Маяковский откровенно подчеркивает всю пагубность влияния Есенина на литературный молодняк:
Подражатели обрадовались:
бис!
Над собою
чуть не взвод
расправу учинил.
И в противоположность самому Есенину, который заключил свое творчество безнадежными строчками:
В этой жизни умирать не ново,
Но и жить, конечно, не новей —
Маяковский целиком стоит на точке зрения жизни, борьбы и строительства. Он заканчивает свою поэму такими словами:
В этой жизни
умереть не трудно
Сделать жизнь
значительно трудней!
И, зная, что жизнь сделать нелегко, Маяковский всем чувством поэта, решительно осуждает отказ от дела жизни.
На фоне похоронного нытья, поэма Маяковского выделяется своим независимым и здоровым отношением к гибели Есенина. Для меня несомненно, что во взгляде на Есенина, правы Жаров, Маяковский и я, а не хвалители и плакуны.
Уже теперь проскальзывающие в критике верные мысли, со временем должны укрепиться и стать общезначимыми. Задача тех, у кого по глазам не плавает розовый, или какого-либо другого цвета, туман — вывести исследование творчества Есенина из тупика восторженных пристрастий.
Я полагаю, что настоящая работа является напоминанием о необходимости этого пути!
А. Крученых.
Июль 1926 г.
P. S.
Теперь, когда, даже в резолюциях Пленума МК по вопросу о Комсомеле стоит буквально: «Борьба с упадочностью, есенинщиной» и т. д., я могу лишь сожалеть, что мои «обвинители» так долго шли в разрез со здравым смыслом и тем самым углубляли и заостряли то социальное зло, плоды которого нам приходится пожинать сейчас в виде буйного расцвета чубаровщины, разгильдяйства, всяческого хулиганства и упадочности.

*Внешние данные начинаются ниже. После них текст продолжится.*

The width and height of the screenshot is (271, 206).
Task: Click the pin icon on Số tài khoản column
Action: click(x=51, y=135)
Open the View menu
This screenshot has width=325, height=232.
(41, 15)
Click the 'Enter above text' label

Со своей стороны, я делал, что мог и что считал нужным для борьбы с этим злом. Зачинатели всегда гонимы.
Но рано или поздно — истина, выгнанная в дверь, влетит в окно!..
А. Крученых.
Москва, Октябрь 1926 года.
От «хулиганства» к революции или от хулиганства — к чубаровщине
В свое время нас, поэтов футуристов, обвиняли в хулиганстве, правда, чисто литературного характера. Развенчание общепризнанных литбожков, борьба против засилья «красивых слов» и любовных тем и, наконец, введение в лексику грубо звучащих звукосочетаний «дыр-бул-щыл» и др. — вот наши преступления.
Посетителям беззубых словоизвержений о «великом безликом» и прочей мистической дребедени — мы, воспевавшие в простых и резких строках мощь растущих улиц, казнись дебоширами и нарушителями общественной благопристойности. Но в наше время просто смешно вспоминать все эти исторические кликушества кисейных охранителей литературной невинности.

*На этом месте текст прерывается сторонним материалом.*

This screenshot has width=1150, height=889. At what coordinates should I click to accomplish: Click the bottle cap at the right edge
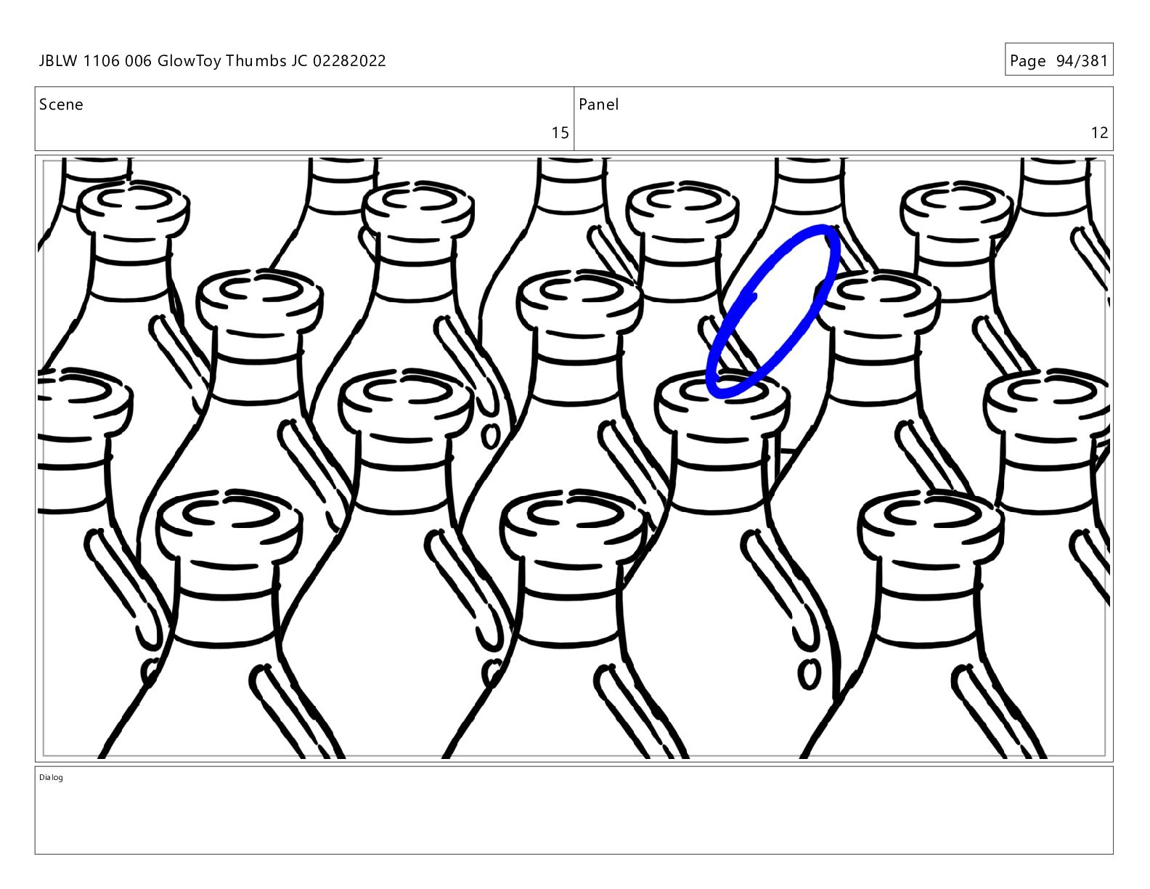click(1047, 405)
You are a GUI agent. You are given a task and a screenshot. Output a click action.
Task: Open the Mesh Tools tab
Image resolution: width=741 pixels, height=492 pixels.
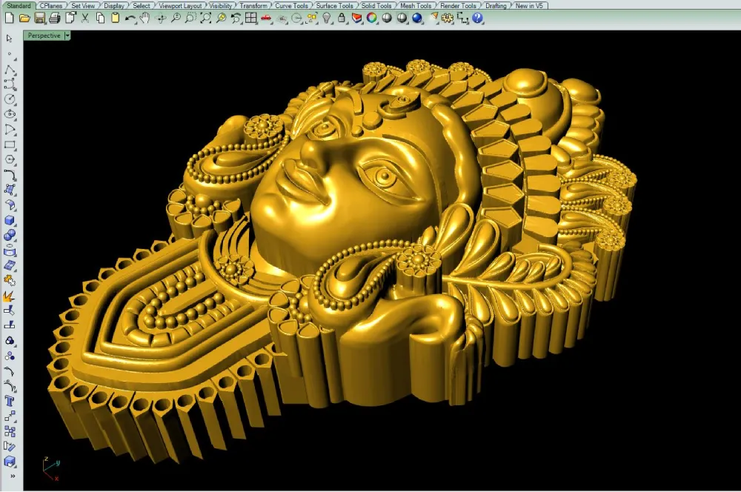click(416, 6)
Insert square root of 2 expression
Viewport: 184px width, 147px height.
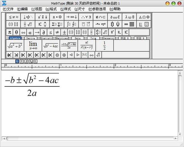pos(98,55)
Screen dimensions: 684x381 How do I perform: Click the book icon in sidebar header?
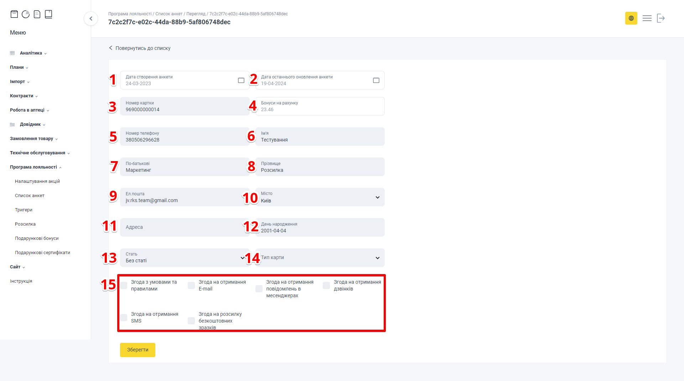click(x=48, y=14)
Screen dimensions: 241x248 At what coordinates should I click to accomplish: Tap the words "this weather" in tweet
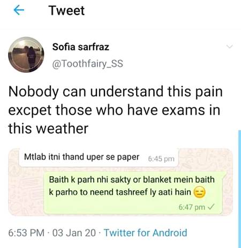[48, 129]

Наше дело сделано. Литература освобождена от цепей «традиций» и мы спокойно идем но намеченному нами словесному пути.
Футуризм органически воспринял революцию и бодрая песня лефов сейчас звучит в унисон творческому темпу жизни.
Не то с имажинистами.
Типичные эпигоны — они восприняли от футуризма только метод — эпатаж — абсолютно не усвоив его революционного нутра. Отсюда — уход в самодовлеющие буйства, упоение матерщиной (к слову — никогда лефами не употреблявшейся, даже в качестве литературного приема), пафос хулиганства, романтика кабака и мордобитья.
«Хулиганство» лефов — если только это слово может быть к нам с натяжкой применено — протест против застоя дореволюционной литературщины.

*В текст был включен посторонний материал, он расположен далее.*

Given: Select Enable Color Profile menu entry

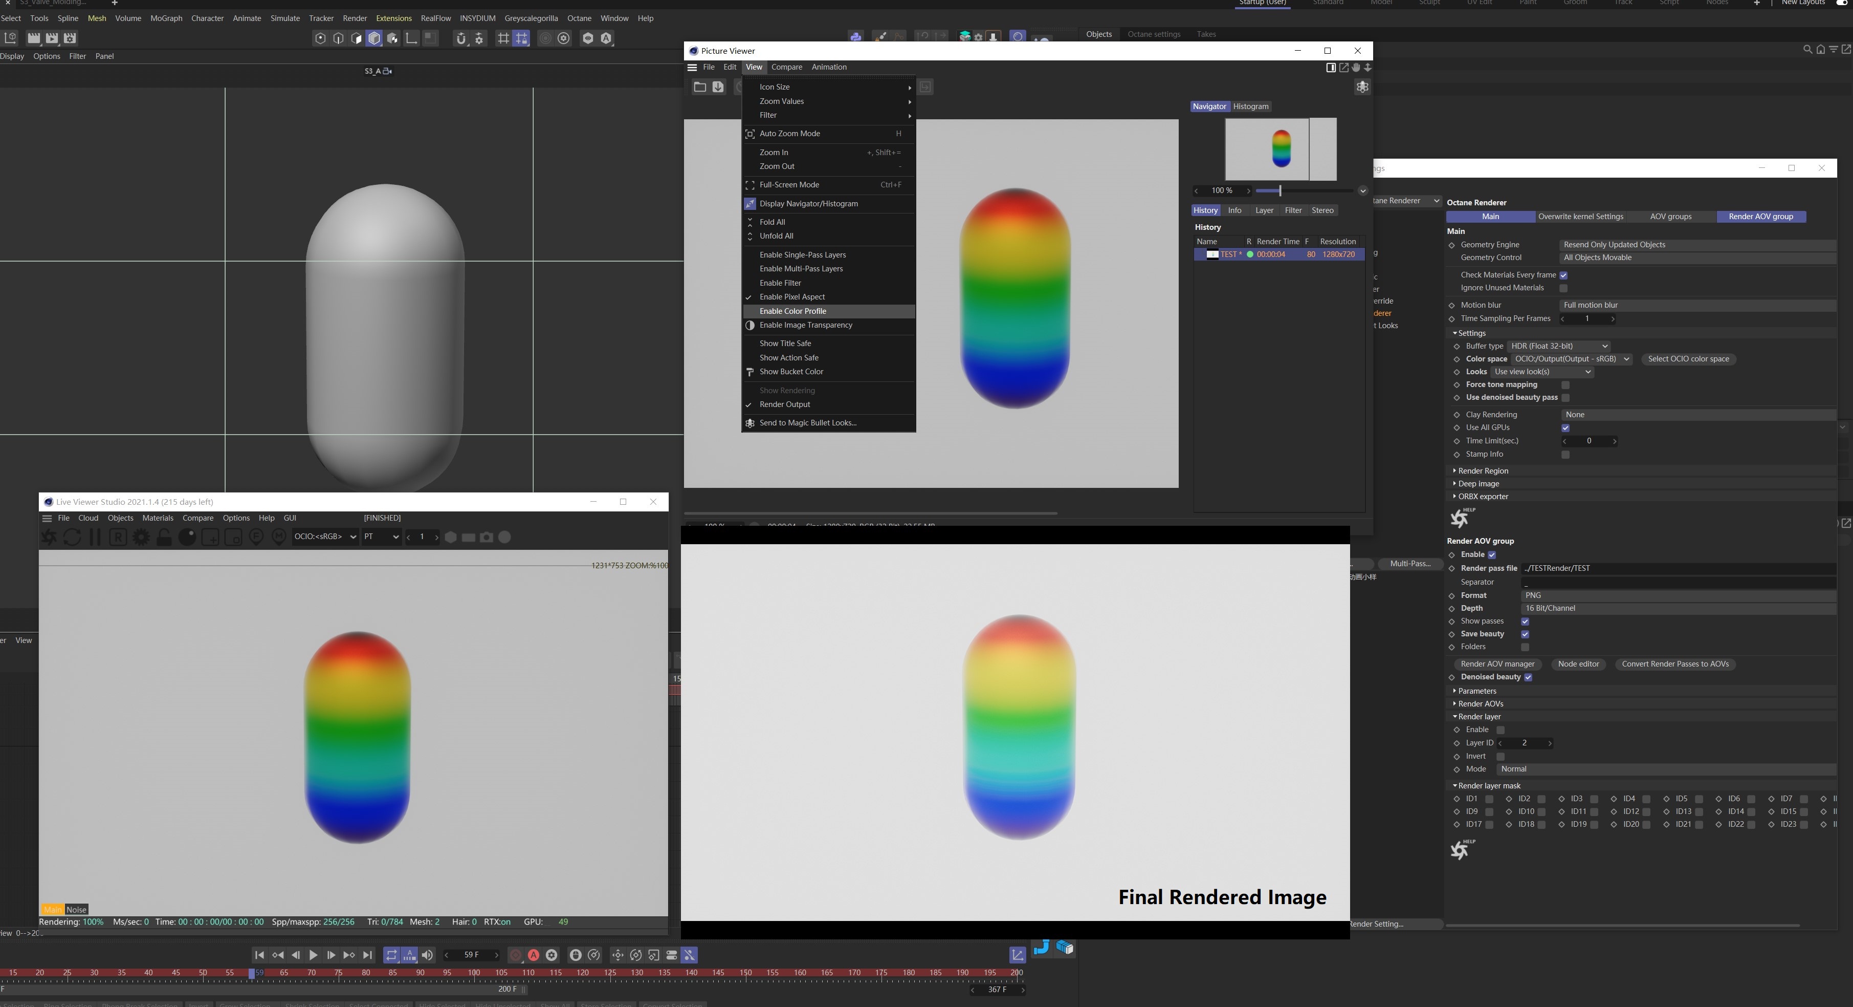Looking at the screenshot, I should tap(793, 311).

Хулиганство имажинистов — самоцель, единственное содержание убогого творчества последышей.
Результат на лицо. Лефы стоят на передовых постах литературного отряда созидателей нового быта как в области поэзии, драматургии и режиссуры, так и в области общественной.
Лефы первые поднимают знамя борьбы против уродливых форм имажинистических литературных выступлений. Лефы развенчивают упадочную есенинщину в литературе и в быту.
Лефы борются с разгильдяйством, беспочвенностью и наплевательством (см. фельетоны Маяковского в «Правде» и «Известиях», пьесы Третьякова, мои книги и статьи против есенинщины и хулиганства, революционные постановки Терентьева).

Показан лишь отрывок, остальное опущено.